All of the data below is to be copied again without changes.

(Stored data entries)
- - - -
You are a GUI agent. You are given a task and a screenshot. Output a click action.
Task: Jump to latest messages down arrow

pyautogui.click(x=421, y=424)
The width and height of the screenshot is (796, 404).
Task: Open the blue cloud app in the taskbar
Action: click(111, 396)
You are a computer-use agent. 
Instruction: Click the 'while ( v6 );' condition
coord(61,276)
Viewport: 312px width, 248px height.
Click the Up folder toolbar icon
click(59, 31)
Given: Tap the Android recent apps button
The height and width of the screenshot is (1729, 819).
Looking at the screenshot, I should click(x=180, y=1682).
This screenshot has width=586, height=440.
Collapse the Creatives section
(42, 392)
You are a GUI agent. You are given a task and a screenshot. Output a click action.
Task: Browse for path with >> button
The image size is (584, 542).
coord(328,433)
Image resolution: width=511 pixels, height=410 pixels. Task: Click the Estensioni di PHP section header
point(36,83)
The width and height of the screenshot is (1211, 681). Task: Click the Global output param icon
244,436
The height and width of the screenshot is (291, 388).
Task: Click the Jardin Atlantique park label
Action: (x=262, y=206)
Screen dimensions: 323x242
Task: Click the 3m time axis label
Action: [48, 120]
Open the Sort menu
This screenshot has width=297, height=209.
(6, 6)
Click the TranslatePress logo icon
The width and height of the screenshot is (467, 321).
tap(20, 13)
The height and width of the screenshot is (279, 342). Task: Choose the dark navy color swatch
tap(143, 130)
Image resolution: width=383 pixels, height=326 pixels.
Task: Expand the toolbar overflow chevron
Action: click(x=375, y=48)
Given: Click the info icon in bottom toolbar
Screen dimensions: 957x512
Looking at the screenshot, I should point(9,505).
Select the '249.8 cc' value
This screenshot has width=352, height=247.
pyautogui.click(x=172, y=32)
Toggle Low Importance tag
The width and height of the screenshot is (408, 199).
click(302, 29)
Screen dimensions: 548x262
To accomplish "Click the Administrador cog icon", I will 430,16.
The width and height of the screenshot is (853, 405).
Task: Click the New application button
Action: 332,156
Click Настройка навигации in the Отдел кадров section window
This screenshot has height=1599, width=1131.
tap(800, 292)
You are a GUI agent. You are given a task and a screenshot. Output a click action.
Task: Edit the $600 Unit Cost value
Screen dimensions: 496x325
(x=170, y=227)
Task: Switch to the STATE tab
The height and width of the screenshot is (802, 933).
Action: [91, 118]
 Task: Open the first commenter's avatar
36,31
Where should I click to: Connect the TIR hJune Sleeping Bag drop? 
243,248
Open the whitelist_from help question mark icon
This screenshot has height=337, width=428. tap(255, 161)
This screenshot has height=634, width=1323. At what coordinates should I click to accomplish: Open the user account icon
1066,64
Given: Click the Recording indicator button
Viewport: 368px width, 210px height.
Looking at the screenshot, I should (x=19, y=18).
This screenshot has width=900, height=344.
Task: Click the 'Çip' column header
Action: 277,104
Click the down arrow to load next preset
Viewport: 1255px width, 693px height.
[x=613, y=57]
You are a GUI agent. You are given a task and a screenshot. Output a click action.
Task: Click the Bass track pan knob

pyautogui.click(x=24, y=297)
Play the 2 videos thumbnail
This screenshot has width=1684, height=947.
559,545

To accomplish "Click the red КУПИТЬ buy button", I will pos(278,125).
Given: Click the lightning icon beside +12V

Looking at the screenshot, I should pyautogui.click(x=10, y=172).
- - - -
Answer to this exercise:
You are a GUI agent. You are given a task and a screenshot. Output a click action.
Task: Jump to latest messages down arrow

pyautogui.click(x=421, y=424)
The width and height of the screenshot is (796, 404).
Task: Open the blue cloud app in the taskbar
Action: click(111, 396)
You are a computer-use agent. 
Instruction: Click the 'while ( v6 );' condition
coord(61,276)
Viewport: 312px width, 248px height.
Click the Up folder toolbar icon
click(59, 31)
Given: Tap the Android recent apps button
The height and width of the screenshot is (1729, 819).
Looking at the screenshot, I should click(x=180, y=1682).
This screenshot has width=586, height=440.
Collapse the Creatives section
(42, 392)
You are a GUI agent. You are given a task and a screenshot. Output a click action.
Task: Browse for path with >> button
The image size is (584, 542).
coord(328,433)
Image resolution: width=511 pixels, height=410 pixels. Task: Click the Estensioni di PHP section header
point(36,83)
The width and height of the screenshot is (1211, 681). Task: Click the Global output param icon
244,436
The height and width of the screenshot is (291, 388).
Task: Click the Jardin Atlantique park label
Action: (x=262, y=206)
Screen dimensions: 323x242
Task: Click the 3m time axis label
Action: [48, 120]
Open the Sort menu
This screenshot has width=297, height=209.
(6, 6)
Click the TranslatePress logo icon
The width and height of the screenshot is (467, 321).
tap(20, 13)
The height and width of the screenshot is (279, 342). Task: Choose the dark navy color swatch
tap(143, 130)
Image resolution: width=383 pixels, height=326 pixels.
Task: Expand the toolbar overflow chevron
Action: click(x=375, y=48)
Given: Click the info icon in bottom toolbar
Screen dimensions: 957x512
Looking at the screenshot, I should point(9,505).
Select the '249.8 cc' value
This screenshot has width=352, height=247.
pyautogui.click(x=172, y=32)
Toggle Low Importance tag
The width and height of the screenshot is (408, 199).
click(302, 29)
Screen dimensions: 548x262
To accomplish "Click the Administrador cog icon", I will 430,16.
The width and height of the screenshot is (853, 405).
Task: Click the New application button
Action: 332,156
Click Настройка навигации in the Отдел кадров section window
This screenshot has height=1599, width=1131.
tap(800, 292)
You are a GUI agent. You are given a task and a screenshot. Output a click action.
Task: Edit the $600 Unit Cost value
Screen dimensions: 496x325
(x=170, y=227)
Task: Switch to the STATE tab
The height and width of the screenshot is (802, 933).
Action: [91, 118]
 Task: Open the first commenter's avatar
36,31
Where should I click to: Connect the TIR hJune Sleeping Bag drop? 
243,248
Open the whitelist_from help question mark icon
This screenshot has height=337, width=428. tap(255, 161)
This screenshot has height=634, width=1323. At what coordinates should I click to accomplish: Open the user account icon
1066,64
Given: Click the Recording indicator button
Viewport: 368px width, 210px height.
Looking at the screenshot, I should (x=19, y=18).
This screenshot has width=900, height=344.
Task: Click the 'Çip' column header
Action: 277,104
Click the down arrow to load next preset
Viewport: 1255px width, 693px height.
[x=613, y=57]
You are a GUI agent. You are given a task and a screenshot. Output a click action.
Task: Click the Bass track pan knob

pyautogui.click(x=24, y=297)
Play the 2 videos thumbnail
This screenshot has width=1684, height=947.
559,545

To accomplish "Click the red КУПИТЬ buy button", I will pos(278,125).
Given: Click the lightning icon beside +12V

Looking at the screenshot, I should pyautogui.click(x=10, y=172).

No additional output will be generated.